Moving the Entry Title to the Author Position
When a dictionary or encyclopaedia entry has no named author, APA 7th instructs you to move the title of the entry to the author position in the reference list. The entry is then alphabetised by the first significant word of the entry title. The format is: Entry title. (Year). In Name of Dictionary or Encyclopaedia. Publisher. URL.
Example: Motivation. (2024). In Merriam-Webster. Merriam-Webster. https://www.merriam-webster.com/dictionary/motivation
In-text citations for no-author entries use the entry title in quotation marks for article-length entries, or in italics for longer works — and the year: (“Motivation,” 2024). If the entry title is long, abbreviate it to the first few significant words in the in-text citation while keeping the full title in the reference list.
Why Academic Dictionaries Are Preferable to General Ones
When your thesis requires a formal definition of a disciplinary concept, academic and professional dictionaries carry more scholarly authority than general-purpose dictionaries. The APA Dictionary of Psychology, the Encyclopaedia of Education, or discipline-specific terminology references provide definitions developed within the scholarly community that uses these terms technically. General dictionaries like Merriam-Webster are appropriate for defining everyday words used in a specialised sense in your thesis, but they should not be the primary source for definitions of technical disciplinary constructs — those definitions should come from the theoretical literature, with general dictionaries serving at most as a starting point.
In practice, many examiners will question why a postgraduate thesis cites a dictionary for a construct definition when the theoretical literature would provide a more precise and more scholarly grounded definition.
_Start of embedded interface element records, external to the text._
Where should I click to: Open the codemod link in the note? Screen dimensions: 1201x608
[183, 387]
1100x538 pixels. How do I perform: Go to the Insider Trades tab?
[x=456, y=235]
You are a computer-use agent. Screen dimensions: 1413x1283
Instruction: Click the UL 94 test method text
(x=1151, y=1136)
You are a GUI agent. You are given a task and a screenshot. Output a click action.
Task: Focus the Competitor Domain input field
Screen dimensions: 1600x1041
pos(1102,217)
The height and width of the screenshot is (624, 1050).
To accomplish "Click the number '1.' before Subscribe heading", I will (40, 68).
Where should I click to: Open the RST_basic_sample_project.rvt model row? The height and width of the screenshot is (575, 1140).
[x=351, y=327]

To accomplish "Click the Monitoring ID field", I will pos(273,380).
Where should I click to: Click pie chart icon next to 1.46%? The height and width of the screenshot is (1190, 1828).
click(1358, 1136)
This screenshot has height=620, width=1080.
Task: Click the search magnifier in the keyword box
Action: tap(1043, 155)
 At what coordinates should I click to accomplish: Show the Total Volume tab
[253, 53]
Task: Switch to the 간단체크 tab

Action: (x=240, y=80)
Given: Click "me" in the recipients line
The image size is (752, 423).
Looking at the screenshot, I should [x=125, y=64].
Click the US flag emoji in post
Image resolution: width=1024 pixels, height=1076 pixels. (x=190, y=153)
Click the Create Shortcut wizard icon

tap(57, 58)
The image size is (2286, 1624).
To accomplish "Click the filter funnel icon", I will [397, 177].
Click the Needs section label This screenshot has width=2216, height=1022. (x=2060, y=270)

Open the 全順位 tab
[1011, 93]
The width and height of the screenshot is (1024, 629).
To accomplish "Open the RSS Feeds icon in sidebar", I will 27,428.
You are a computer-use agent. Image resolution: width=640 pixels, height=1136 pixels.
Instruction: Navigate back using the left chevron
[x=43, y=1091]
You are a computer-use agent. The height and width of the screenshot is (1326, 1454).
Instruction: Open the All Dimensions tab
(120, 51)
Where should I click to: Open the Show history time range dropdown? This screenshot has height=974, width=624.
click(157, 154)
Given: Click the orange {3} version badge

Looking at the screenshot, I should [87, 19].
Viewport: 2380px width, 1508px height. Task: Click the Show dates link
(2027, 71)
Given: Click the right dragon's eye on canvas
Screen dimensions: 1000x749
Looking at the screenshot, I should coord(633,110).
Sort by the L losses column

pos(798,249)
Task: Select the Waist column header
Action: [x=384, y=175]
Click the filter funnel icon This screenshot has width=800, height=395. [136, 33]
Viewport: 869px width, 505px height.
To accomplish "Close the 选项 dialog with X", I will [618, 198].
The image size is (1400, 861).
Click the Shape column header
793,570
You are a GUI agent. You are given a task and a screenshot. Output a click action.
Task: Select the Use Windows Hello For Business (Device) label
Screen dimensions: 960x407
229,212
Reserve dictionary citations for cases where you genuinely need to define a non-technical word precisely — where the dictionary definition itself is what matters — rather than using dictionaries as shortcuts for defining technical concepts you should be defining from the literature. Knowing how to cite dictionaries and encyclopaedia entries without named authors in APA correctly ensures that when these sources are appropriate, they are attributed with full scholarly accuracy.